Extraordinary next generation leadership. While I’m not surprised, I am so impressed that the future leaders of the firms are in place and ready to roll. More than one-half of the firms that I work with have passed the baton from the Boomers to the Next Gen. In my opinion, our new leaders are better equipped overall that our senior leaders were at the time they took charge. That tells me that the investments the firms have made in formal leadership training has and will continue to pay off. These leaders are equipped with the energy and enthusiasm, terrific vision, and the leadership skills to continue their firm’s legacy. Most importantly, they understand the changing profession and how to motivate today’s evolving work force. What I love the most is that our future leaders bring new ideas and skill sets to the table in their quest to attain their firm’s strategic objectives. They are not satisfied with the status quo, when the status quo is not as effective today.

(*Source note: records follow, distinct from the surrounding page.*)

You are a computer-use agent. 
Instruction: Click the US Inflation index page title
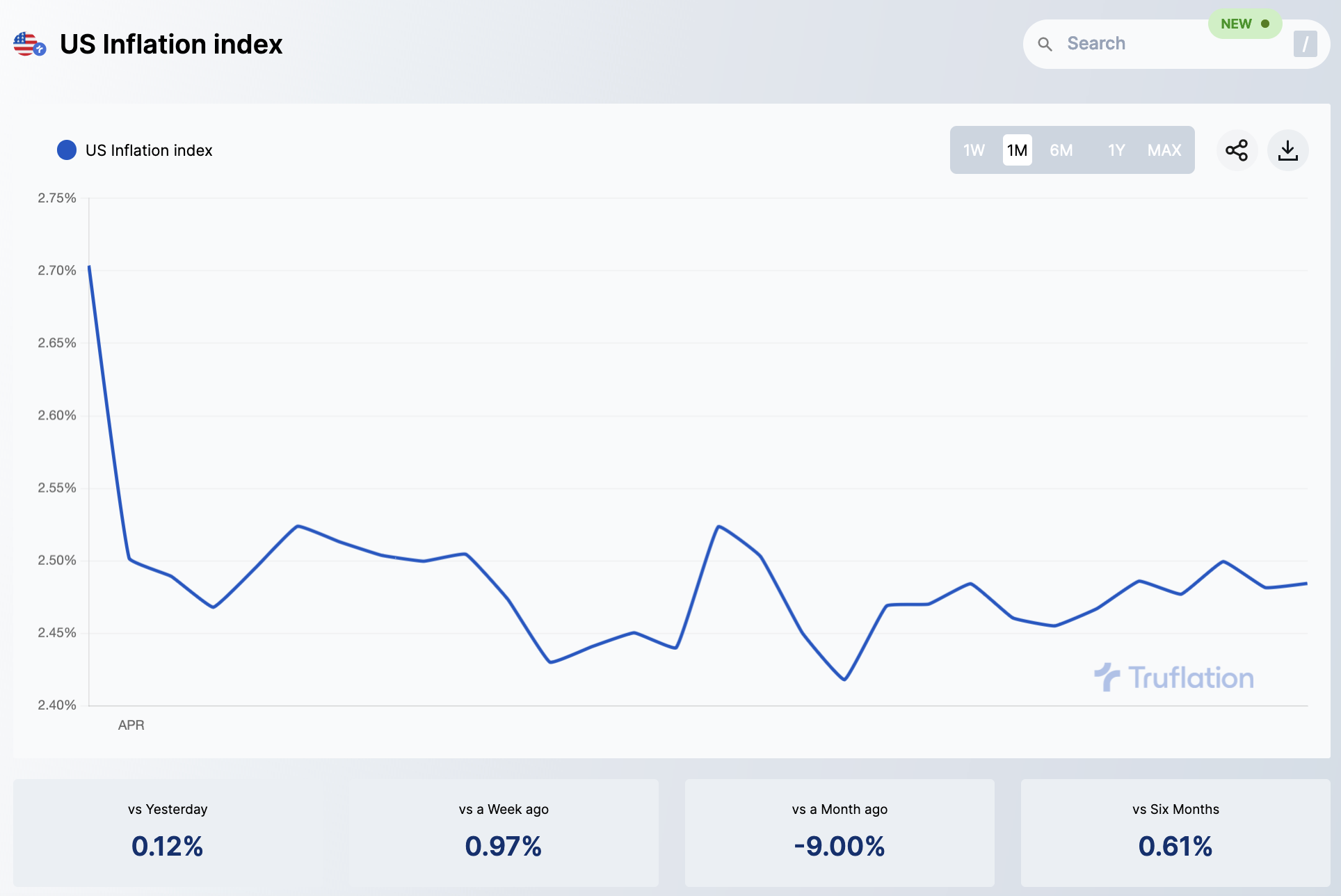[171, 45]
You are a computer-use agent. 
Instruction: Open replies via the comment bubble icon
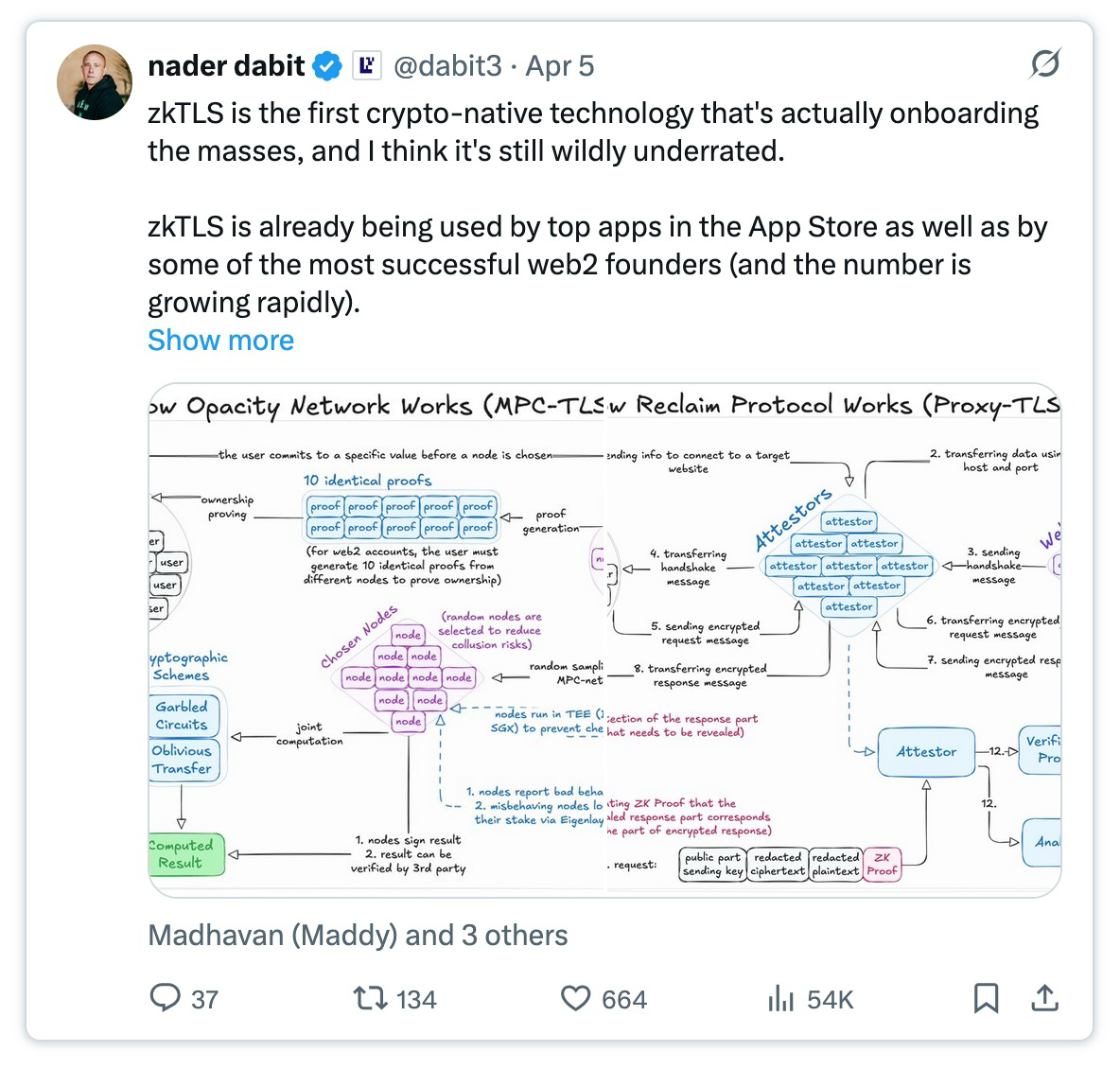tap(165, 997)
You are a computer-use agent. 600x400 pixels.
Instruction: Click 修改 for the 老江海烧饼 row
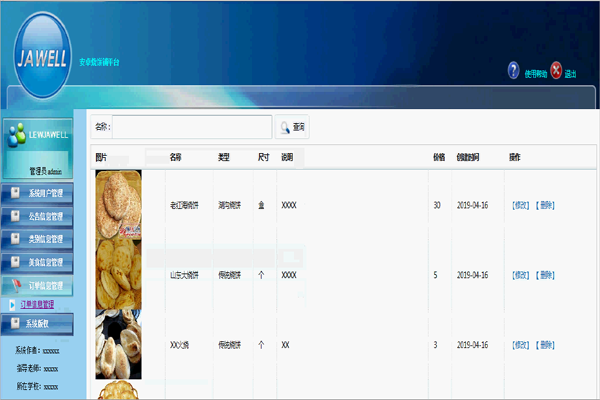(x=520, y=206)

In addition, the “glass ceiling” has disappeared in many progressive firms. The female leaders that I work with are great listeners and want to learn. For those I coach, sometimes I wonder who the coach is – her or me. I love their approach to leadership. My first piece of advice to our female leaders is this: “Have empathy for the way it’s been done, and the leaders who brought the firm to this point. With that empathy in mind, your No. 1 goal is to effect positive change going forward. How you do it, may be different. But, when the results arrive, everyone will be on board.”

What mindset would you like to see more or less of in the profession?

The final death of the “book of business” metric. What’s the opposite of the “team approach” in public accounting? Answer: Book of business. When the “book” is utilized as a leading metric in gauging the performance (success) of a partner, behaviors will change and most often be counter-productive to the team effort. The book mindset encourages individuals to build a personal client list that they “own.” Why? Because they are rewarded for that behavior. The most successful firms have eliminated this metric many years ago, but there are some firms continuing to utilize it. The fact is, while the metric may have been acceptable in the past, today I consider it a “counter-metric,” that is, one that works against firm success. It inhibits succession planning, creates silos within a firm, and drives rising stars to firms that are more team-based.

What do you think is the biggest blind spot in firms regarding M&A and how can that be rectified?

I believe there are two glaring blind spots.

  • Lack of a M&A Strategy. Develop a document that addresses the firm’s overall philosophy of M&A – the WHY; guiding principles (“rules of the road”) when reviewing an opportunity; the preferred target firm profile; if applicable, the preferred geographic targets; financial guidelines; research and target data.
  • Thinking the job is done when the documents are signed by both parties. Let’s face it, M&A is a high-risk activity – even if every facet goes smoothly. The entire cycle takes an enormous amount of resources from both sides, starting with the selection process, negotiation, due diligence, various meetings to discuss culture match and strategic objectives, and finally, the signing of the documents. In truth, the work has just begun! The integration and transition phase calls for all hands on deck, as it will take the efforts of both legacy firms to pull off success. After signing, unfortunately, many “go back to work on their regular job.” In fact, at this point all partners from both firms must take on additional responsibilities to assure that integration and transition of the people, systems and processes, and the clients are successful. I recommend: revised partner goals to reflect those additional responsibilities; a one-year business plan with two to three essential goals focused on short-term success; a three-year strategic plan for the longer term; and ongoing communications plans with consistent messaging regarding the business reasons and opportunities for the firm personnel, and the value enhancement for the clients.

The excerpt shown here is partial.